Et elle s’offre toutes les libertés pour s’assurer que son travail trouve un sens. La démarche, à cet égard, a débuté il y a cinq ans. Dominique Fils-Aimé travaillait alors pour de grosses entreprises, aux ressources humaines, département du soutien psychologique aux employés, soyons précis. « J’ai décidé de changer de route complètement parce que je crois que la musique peut aider les gens, mieux encore que les systèmes d’assurances mis en place dans ces sociétés. »
Parcours atypique
Partie en congé sabbatique, elle a exploré sa musique, « tout doucement. Je pensais alors monter des ateliers pour les enfants. À la place, des groupes sont venus me chercher pour chanter avec eux. »
Puis elle s’est inscrite à La voix, édition 2015, où elle a fait bonne figure. Un premier microalbum paraît cette année-là (The Red EP), puis encore l’appel de la liberté, trouvé notamment auprès du compositeur électronique et DJ Ohm Hourani, sur les scènes du festival MUTEK, au Festival de jazz de Montreux. « C’est passé un peu inaperçu après La voix, raconte-t-elle. Mais ça m’a permis de m’éloigner des projecteurs. Je voulais créer, et c’est ce qu’on a fait, avec Ohm. Ça m’a permis de trouver mon côté explorateur. »
Nameless est l’étrange fruit de ce parcours atypique. Un premier chapitre où son orchestre de musiciens jazz joue avec retenue des compositions qui évoquent le blues que sa soeur lui faisait écouter plus jeune, le gospel, « les chants des plantations, la nuit, le déracinement », précise-t-elle.
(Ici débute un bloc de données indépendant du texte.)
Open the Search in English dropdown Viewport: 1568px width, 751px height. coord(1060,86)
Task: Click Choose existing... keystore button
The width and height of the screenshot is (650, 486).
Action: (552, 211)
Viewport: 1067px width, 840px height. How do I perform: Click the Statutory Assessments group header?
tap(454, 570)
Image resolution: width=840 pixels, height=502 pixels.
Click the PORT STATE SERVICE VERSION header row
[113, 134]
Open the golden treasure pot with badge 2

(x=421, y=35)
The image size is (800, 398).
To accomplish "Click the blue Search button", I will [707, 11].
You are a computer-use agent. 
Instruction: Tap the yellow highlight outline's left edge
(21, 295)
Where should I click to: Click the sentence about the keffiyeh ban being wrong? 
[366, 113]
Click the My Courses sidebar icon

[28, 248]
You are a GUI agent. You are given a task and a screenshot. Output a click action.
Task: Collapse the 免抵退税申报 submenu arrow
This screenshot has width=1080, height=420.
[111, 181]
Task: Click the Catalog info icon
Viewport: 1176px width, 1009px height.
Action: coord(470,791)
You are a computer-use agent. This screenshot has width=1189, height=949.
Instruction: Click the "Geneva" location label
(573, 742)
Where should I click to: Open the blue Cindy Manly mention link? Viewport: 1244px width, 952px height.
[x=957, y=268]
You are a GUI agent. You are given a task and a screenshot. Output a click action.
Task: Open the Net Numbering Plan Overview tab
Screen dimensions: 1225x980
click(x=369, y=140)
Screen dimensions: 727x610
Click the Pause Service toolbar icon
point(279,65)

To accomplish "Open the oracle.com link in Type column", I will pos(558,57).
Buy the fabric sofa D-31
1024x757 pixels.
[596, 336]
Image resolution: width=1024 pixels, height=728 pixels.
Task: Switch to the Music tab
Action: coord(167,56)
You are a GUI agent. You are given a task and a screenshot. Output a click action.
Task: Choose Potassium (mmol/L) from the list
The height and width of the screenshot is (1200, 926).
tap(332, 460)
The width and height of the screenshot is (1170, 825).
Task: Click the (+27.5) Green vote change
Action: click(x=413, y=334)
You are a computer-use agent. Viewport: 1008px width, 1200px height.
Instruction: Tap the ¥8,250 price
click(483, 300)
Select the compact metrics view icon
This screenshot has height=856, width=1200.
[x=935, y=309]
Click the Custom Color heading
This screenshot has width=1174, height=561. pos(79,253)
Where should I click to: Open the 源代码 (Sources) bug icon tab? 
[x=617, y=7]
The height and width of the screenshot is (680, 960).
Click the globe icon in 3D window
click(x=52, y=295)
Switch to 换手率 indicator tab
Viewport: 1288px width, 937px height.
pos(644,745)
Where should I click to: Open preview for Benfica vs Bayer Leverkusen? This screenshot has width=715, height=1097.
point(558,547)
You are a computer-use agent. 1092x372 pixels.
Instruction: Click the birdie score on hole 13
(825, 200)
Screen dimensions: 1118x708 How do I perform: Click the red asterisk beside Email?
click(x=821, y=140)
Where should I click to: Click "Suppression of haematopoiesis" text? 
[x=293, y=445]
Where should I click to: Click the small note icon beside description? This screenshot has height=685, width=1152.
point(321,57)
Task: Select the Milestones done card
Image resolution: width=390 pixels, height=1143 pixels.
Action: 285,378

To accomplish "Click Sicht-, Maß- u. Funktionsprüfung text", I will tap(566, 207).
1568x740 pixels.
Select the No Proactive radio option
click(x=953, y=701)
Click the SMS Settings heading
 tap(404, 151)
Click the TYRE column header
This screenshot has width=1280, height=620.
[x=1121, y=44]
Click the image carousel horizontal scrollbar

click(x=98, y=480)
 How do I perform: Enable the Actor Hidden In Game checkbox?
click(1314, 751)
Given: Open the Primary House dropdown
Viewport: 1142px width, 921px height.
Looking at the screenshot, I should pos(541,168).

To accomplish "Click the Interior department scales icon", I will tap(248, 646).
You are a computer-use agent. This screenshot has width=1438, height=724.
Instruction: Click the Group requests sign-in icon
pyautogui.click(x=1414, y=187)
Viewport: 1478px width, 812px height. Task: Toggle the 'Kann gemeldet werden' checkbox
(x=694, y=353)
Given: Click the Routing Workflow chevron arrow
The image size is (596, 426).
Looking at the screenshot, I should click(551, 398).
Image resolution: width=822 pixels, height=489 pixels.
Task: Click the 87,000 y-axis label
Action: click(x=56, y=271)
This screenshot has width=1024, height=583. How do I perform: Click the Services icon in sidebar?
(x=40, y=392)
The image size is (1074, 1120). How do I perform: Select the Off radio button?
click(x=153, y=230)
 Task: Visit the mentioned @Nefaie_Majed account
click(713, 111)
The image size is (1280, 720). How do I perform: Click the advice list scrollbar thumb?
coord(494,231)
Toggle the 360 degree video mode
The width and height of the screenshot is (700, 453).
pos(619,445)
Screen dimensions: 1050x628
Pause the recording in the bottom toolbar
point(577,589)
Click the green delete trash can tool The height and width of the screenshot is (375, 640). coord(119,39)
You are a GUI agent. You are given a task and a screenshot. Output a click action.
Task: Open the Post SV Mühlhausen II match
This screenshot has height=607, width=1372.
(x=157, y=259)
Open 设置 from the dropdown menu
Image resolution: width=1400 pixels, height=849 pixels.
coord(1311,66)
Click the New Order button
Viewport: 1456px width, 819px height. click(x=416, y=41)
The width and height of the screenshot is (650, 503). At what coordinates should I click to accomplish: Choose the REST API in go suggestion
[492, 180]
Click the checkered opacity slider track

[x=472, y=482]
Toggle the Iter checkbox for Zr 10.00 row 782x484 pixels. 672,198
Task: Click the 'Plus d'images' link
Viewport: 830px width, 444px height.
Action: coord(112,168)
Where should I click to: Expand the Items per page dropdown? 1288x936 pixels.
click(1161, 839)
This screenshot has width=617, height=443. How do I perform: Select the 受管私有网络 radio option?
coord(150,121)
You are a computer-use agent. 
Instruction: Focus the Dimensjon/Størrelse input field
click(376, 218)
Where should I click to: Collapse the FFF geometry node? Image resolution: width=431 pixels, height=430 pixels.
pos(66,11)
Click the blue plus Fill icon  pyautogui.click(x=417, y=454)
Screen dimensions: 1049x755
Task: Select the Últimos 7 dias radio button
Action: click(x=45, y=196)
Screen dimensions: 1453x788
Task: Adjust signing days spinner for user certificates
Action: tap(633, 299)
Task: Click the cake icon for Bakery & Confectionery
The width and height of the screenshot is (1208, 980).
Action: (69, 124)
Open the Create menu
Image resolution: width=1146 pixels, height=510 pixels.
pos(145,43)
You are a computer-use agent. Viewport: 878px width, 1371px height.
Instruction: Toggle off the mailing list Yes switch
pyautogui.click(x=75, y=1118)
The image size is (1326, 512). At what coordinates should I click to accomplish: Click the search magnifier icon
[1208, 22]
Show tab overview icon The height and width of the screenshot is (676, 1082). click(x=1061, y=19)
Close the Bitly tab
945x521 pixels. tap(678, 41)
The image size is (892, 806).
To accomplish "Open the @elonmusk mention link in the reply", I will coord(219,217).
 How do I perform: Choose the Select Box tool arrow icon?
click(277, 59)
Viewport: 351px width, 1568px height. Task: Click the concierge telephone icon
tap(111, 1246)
Ce sera le coeur du répertoire qu’elle présentera mercredi soir au Centre Phi. Les deux autres albums du triptyque sont déjà presque tous composés et conceptualisés. Le suivant sera rouge, avance Dominique Fils-Aimé : « La couleur de la révolte, et celle aussi de la femme qui prend sa place sur la scène musicale », la couleur qu’elle associe plus franchement à l’âge d’or du jazz, « mais que je proposerai avec des touches de soul et de R&B », prévient-elle. Ses musiciens n’auront plus à suivre la consigne du silence, devine-t-on ; le rouge pour un orchestre débridé.
Enfin, la couleur jaune, moderne, énergique et pleine d’espoir, « avec ses chansons dansantes, plus funk, probablement plus électroniques dans leur facture, mais tout en restant chaleureuses ». Elle promet d’offrir ces albums très bientôt ; nous garderons l’oeil ouvert.